One of the ladies went into a massive trance after we arrived at the Alaafin’s palace. It was scary and majestic at the same time, but the people were very happy as they saw that as a sign that Obatala was with them and happy with them!
The main Obatala shrine within the Palace grounds before and after the procession arrives at the shrine. Notice the giant Obatala’s head on the shrine. Fitting as Obatala is the Orisha Ori (literal translation: ‘god of the head’; figuratively: ‘god of destiny’)
This is the Sango shrine right next to the Obatala shrine within the Palace grounds. How great does this look? Unfortunately, we were not allowed into either of the shrines.
This was one of the Sango priests and he was one of our guides and an all around fun guy to hang out with. He really didn’t want his picture taken but allowed me to take this one. His hair is braided and he is wearing red both of which identify him as a Sango priest. He said he was a third generation Sango priest and that he had been given to Sango as a baby.
These totem poles are centuries old and are believed to be the oldest totem polls on the grounds of the Alaafin’s palace.
The modern wing of the Alaafin’s palace. I liked the artwork on the walls, although some of my companions on the trip didn’t like them and thought they looked too modern. What do you think?
An old, undated massive carved door within the Palace grounds. The door was believed to have been carved in the late 1800s/early 1900s and depicts everyday life in Oyo town. If you look closely you can see some of the animals hunted, children playing, women cooking, a colonial (white man) speaking with an Oyo native. Door carving was an art the Yorubas perfected.
A plastic mold/life-size cast of the former Alaafin on his throne.
An Obatala shrine at the foot of a massive tree at the entrance to the Alaafin’s receiving chambers.

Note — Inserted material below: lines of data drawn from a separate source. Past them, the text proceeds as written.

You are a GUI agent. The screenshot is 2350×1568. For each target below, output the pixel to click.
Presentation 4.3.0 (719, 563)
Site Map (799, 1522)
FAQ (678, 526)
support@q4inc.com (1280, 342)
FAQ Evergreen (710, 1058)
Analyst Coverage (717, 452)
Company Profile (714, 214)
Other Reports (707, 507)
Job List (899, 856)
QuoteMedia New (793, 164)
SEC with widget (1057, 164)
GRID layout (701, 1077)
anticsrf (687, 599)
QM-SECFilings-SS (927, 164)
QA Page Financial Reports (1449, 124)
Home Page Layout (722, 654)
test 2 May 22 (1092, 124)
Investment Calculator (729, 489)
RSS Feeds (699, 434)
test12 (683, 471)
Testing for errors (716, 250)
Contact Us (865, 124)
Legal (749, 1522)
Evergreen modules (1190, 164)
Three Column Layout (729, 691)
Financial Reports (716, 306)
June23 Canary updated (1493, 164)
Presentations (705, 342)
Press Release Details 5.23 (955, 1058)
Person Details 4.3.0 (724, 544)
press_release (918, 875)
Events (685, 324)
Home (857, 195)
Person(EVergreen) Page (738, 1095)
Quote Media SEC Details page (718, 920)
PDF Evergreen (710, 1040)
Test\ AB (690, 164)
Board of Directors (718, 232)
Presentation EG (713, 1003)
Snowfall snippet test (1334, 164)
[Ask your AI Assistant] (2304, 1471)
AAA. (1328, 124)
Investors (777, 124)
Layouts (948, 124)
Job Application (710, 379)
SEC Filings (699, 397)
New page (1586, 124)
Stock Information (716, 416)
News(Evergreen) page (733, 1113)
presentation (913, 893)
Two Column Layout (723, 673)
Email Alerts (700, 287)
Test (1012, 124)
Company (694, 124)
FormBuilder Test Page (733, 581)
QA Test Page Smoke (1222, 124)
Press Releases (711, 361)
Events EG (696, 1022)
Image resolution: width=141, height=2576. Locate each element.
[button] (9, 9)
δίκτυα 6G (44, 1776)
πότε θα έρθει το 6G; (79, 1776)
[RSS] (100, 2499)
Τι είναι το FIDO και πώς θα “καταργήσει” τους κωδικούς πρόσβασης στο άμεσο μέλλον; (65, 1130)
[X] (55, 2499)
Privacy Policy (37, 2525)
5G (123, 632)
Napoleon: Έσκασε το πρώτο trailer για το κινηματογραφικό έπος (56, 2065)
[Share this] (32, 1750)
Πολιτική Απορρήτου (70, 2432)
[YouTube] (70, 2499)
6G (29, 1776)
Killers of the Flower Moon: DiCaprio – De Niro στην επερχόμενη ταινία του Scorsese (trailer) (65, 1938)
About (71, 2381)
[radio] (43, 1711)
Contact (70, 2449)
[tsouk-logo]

The lady that went into a trance was brought here to be cooled down.
The Alaafin’s receiving chamber.
Other Sights in Oyo town
Dried yam used to be ground into Elubo used to make Amala, the most iconic Oyo meal.
Decorative gourds which Oyo is well known for.
A family’s Obatala shrine that had been newly restored with the help of Dr. Paula Gomes and her foundation. Women were not allowed into this specific shrine although I was able to enter into another Obatala shrine in the town.
Sacrificial offering to Obatala. This was as close as I could get to the Shrine!